Yeah. I've seen your kids with such compassion. Noelle, your littlest one, loves animals. And she raised money to buy like pet supplies. That's the kind of stuff. I can't think of everything, but it's, people's passions, like Noelle's passion for animals. She bought us all our dog supplies, and it was so sweet.
Homeless dogs. Yeah.
Homeless dogs are a thing. Homeless dogs are a thing. We'll love all them, too.
To this day, she talks about that and she's like, ''Hey, I wonder how the homeless dogs are doing. We should run another fundraiser.'' I'm like, ''Yeah, you should. Let's do it.
Absolutely. Well, hey, you know, Laura, after this week, they can also text, WE SEE YOU to 24365, right?
Yes. I'm so excited.
I know. Twenty-four hours a day, 365 days a year. Homelessness is a very real thing. We ought not just look away. We get an opportunity to actually look towards these beautiful people and see them where they are and meet them where they are. So WE SEE YOU 24365. Anything else that you want to wrap us up with as we come to the end of our time here, Laura?
I'm just so thankful to get to share. I could talk forever. I love doing what we do. Like I said, it's changed my life; it's changed the life of my kids and my husband. Honestly, sometimes, I just see the fruit in those who serve. They'll be sitting and loving on people. Like you said, James, it's such a tangible way to show love, be loved, in action. Then every people always say, ''I leave so full. I give so little and I leave so full.'' I feel like that's my story.
Yeah. The surest way to really feel your heart filled with love is just to give it first. I think it comes to us, it goes through us, for sure. One of the things that you said, I do want to hit on as we wrap up here, I love your heart towards connecting a network and you are a networker, and it's one of the things that I think makes you really, really good at what you do.
But I love that we're working with other non-profits in San Diego. We don't see it as a competition; we see it as collaboration. We're supporting other homeless meal programs across the city. Some of which have a different basis of faith, and different motivations and different you know, different reasons for being at the end of the day, we all believe the same thing, and that's that people are worth loving and caring for and humanity is worth saving, and our job is to do that in any way we can. I love that you're networking and doing that.
Yes. Thank you. Thank you for having me. This is a joy.
Good.

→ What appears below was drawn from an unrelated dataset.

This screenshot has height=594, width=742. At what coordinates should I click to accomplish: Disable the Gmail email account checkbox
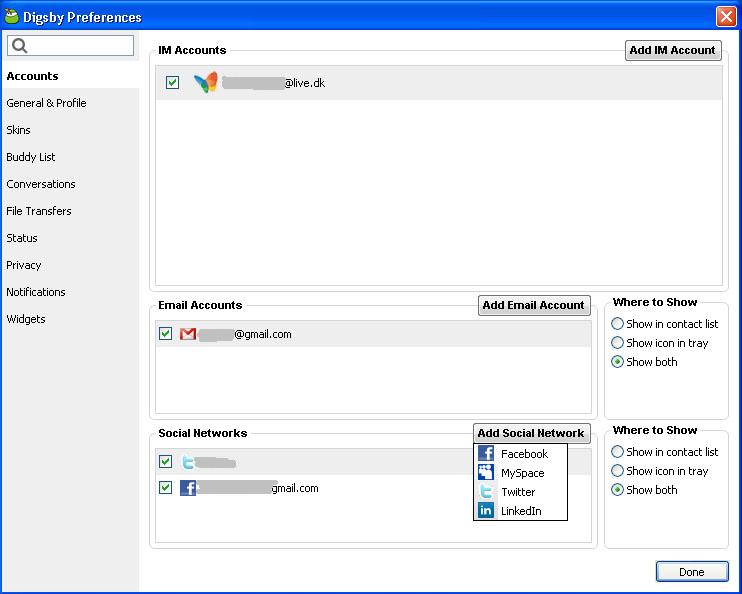click(166, 334)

Absolutely. Well, hey, thanks for being here. If there's anything else that comes to mind, circle back. As you know, we, in the #TextGen community, if you want to join us on Facebook or LinkedIn, have people connect with you there. I'm so excited about the progress and work that you and Kevin are doing, and thank you for your leadership and love for our community.

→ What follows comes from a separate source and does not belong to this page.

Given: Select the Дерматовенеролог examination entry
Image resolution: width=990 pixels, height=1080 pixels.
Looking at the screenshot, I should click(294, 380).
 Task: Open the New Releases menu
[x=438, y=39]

Cool. There you have it. There's Laura with We See You San Diego. Compassion breeds compassion; kindness breeds kindness. What an amazing gift to be able to connect people with people. As founders of non-profits and those that are raising funds, it can just be a tiring experience, and exhausting, if you feel like all you do all the time is ask for help or ask for money. But remember, as philanthropists, our job is to connect people with the passion that they already have, and that's to be fully human, and fully alive, and fully loved. What better way to do that as a founder, as a director of a non-profit as somebody in a development role, whatever capacity, whatever size, whatever work that you're doing. Just remember, at the end of the day, you are about creating the pathway for people to care for people. What an amazing gift that is and an opportunity. So let's re-frame our days and our time as Laura has just to see the opportunity to let the works that we do changes at our core and to help others join us in that journey to mobilize them, if you would, to move towards action and to take action. And I'm so grateful for Laura and her family and her work with We See You. Thanks again for joining us in this episode. I'll see you at the next one. This is James with #TextGen, and I'll see you later. Have a great day.